Tuesday, May 1, 2007

MISCALLEANOUS III

  • I was giving chemotherapy to a female patient at the Radiotherapy Unit when she read what was written on my name tag (ie. Dr. Flora). “How to pronounce your name?” she asked, “Drf…Drf…Drflora, wah so difficult to pronounce one, are you Iban or Bidayuh?”

  • When a patient comes in with a heart attack, there must be prompt diagnosis & prompt intervention for the best outcome. The Cardiologists always preach about “Door to balloon time” (ie. from patient’s arrival to the hospital to the time of angioplasty) which should be less than 60 minutes. Balloon refers to angioplasty. Another phrase commonly used by these heart doctors is “Time is myocardium & myocardium is time”. (Myocardium is the medical term for heart muscles) My friend WL, who is an MRCP (Member of the Royal College of Physician) candidate, complained about a particular Cardiologist, Dr. L, who is always late for teaching sessions: “Door to teaching time is more than 60 minutes!”.

  • A former colleague of mine at the Accident & Emergency (A&E) Department, CSW, had a unique way of telling me she was pregnant. During our afternoon shift together, she said to me (in a serious tone), “I’ve just been to the Antenatal Clinic. There’s something growing inside me.”

  • A transexual male visited our A&E once when I was on night duty. He complained of chest discomfort & shortness of breath. I asked my nurses to do an ECG (electrocardiogram) on him as he had a previous history of heart problem. While doing the test, I heard my nurses say behind the curtains, “His boobs are bigger than ours.”

  • A 21 year old male was brought in to the A&E one Sunday morning after he fitted during an alcohol binging session with his friends. He was clad only in his underwear & there was a spoon in his mouth. His friends thought removing his clothing might help & the spoon was to prevent tongue-biting during seizure. We ran a number of investigations, including blood tests & an urgent CT scan of the brain, but all the results came out negative. Most likely the patient had fitted as a result of alcohol intoxication. One of the A&E Medical Assistants (MA), TBT, read my report on the patient with much enthusiasm & interest. However, at the end of it, he seemed to be interested only in one thing (ie. the underwear). “What do you mean he was clad only in underwear? You mean he was only wearing underwear ah?” he asked.

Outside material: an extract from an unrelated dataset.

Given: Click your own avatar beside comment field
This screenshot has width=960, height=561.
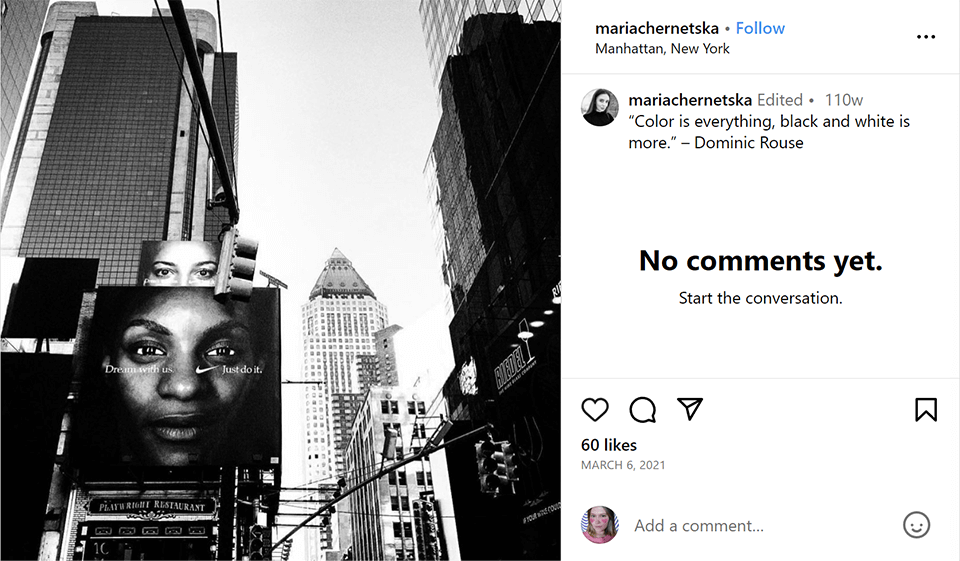Looking at the screenshot, I should pyautogui.click(x=600, y=525).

  • A senior Staff Nurse at the RTU (Radiotherapy Unit) Ward told us about a funny incident that happened when she was working at the Labour Ward many years ago. A cleaner had found a pair of glasses on the floor next to a lady who had just delivered a baby. Assuming it was the patient’s, the cleaner just put it on her without asking. The doctors & nurses got panicky when the patient complained of sudden blurring of vision after giving birth. They thought it was pre-eclampsia (a high blood pressure symdrome which occurs during the perinatal period) as blurry vision is one of the symptoms. They only found out what happened after much questioning. The patient (who is from the kampung & uneducated), actually thought that every woman would be given glasses after she has delivered a baby.